When the U.S. was preparing for war against Libyan dictator Muammar Gaddafi (remember him?), we wrote, “Neither the U.S. Constitution nor facts on the ground support American military intervention in Libya.” But the neocons drummed President Obama into implementing a “no-fly zone” over the country. As we have pointed out, “The Obama/Clinton team has flipped a match into a high-octane can of gas that will shortly explode in its face, with unpleasant results for Americans.” Then the U.S., along with its NATO allies, armed and supplied the rebels based in Benghazi with the aim of deposing Gaddafi and replacing him with a friendly regime. The allies succeeded, and Gaddafi is no more.
There were reports early and often of connections between Al Qaeda and the Libyan rebellion.
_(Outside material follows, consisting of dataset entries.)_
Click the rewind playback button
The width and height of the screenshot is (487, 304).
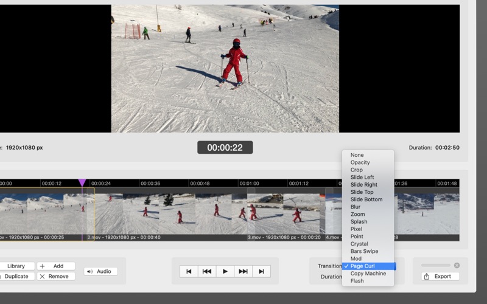tap(207, 271)
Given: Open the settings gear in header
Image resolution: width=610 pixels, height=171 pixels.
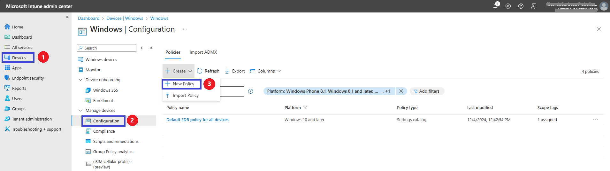Looking at the screenshot, I should coord(508,6).

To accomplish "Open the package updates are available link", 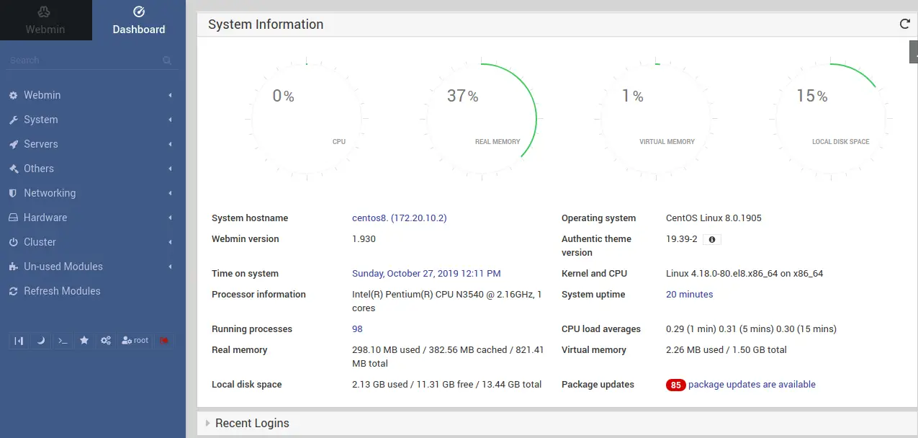I will coord(752,385).
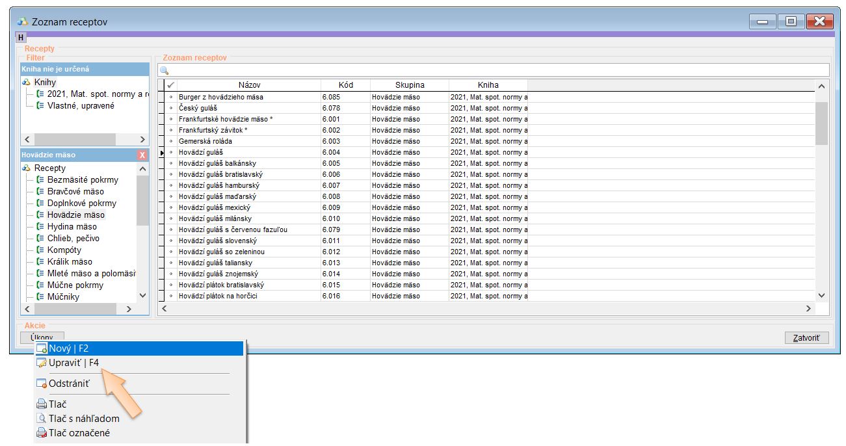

Back In 2011, “Blowback” was certainly not a concept unknown to the mainstream, and the idea of blowback from our Libyan exercise should come as no surprise.
Fast-forward a year and a half: The U.S. ambassador to Libya, along with other members of the U.S. diplomatic mission in Benghazi, has been killed. Al-Qaeda affiliates, armed in all likelihood with NATO-supplied weapons, stormed the U.S. embassy. The ambassador and his staff fled to a safe house in the city, where Al-Qaeda thugs slaughtered them before U.S. commandos could reach them. This entire attack was planned and disguised as a mock protest. Protesters don’t normally show up with AK-47s and RPGs. But the media is intensely focusing on the movie the protest was allegedly targeting, rather than on the violent actions of the terrorists.
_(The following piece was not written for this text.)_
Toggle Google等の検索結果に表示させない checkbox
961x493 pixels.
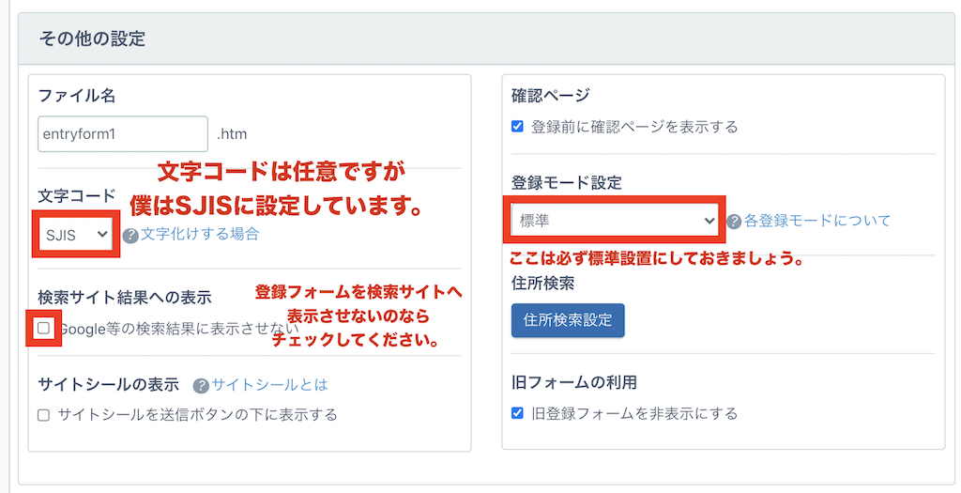coord(44,329)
There has been information suggesting for some time that American interests in Libya may be attacked to take revenge for the death of an al Qaeda chief, a native Libyan. According to CBS:
Wanis al-Sharef, a Libyan Interior Ministry official in Benghazi, said there had been threats that Islamic militants might try to take revenge for the death of al Qaeda’s No. 2 commander Abu Yahya al-Libi, who was killed in a U.S. drone strike in Pakistan in June, and he said the U.S. consulate should have been better protected.
Confirming al-Libi’s death for the first time in a video posted online Monday, al Qaeda chief Ayman Al-Zawahri called on Muslims in al-Libi’s native Libya to take revenge for his death.
Perhaps this information was included in one of the intelligence briefings the president has missed during the last week while he was attending fundraisers and getting bear hugs from pizza chefs.
Rather than focusing on the massacre of Americans in a foreign land, the Obama administration has been jabbing Mitt Romney. As National Review points out, “Americans are murdered by Islamists, and sovereign American soil is violated, on the anniversary of September 11, and the first word from the administration to reach the world is an apology.”
When America sticks its nose into the business of other nations, it inevitably asks for retribution. Sometimes, as in the case of Libya, America even arms those seeking retribution. To avoid future foreign entanglements, America would be well served in taking the timeless advice from George Washington in his farewell address: Avoid Foreign Entanglements.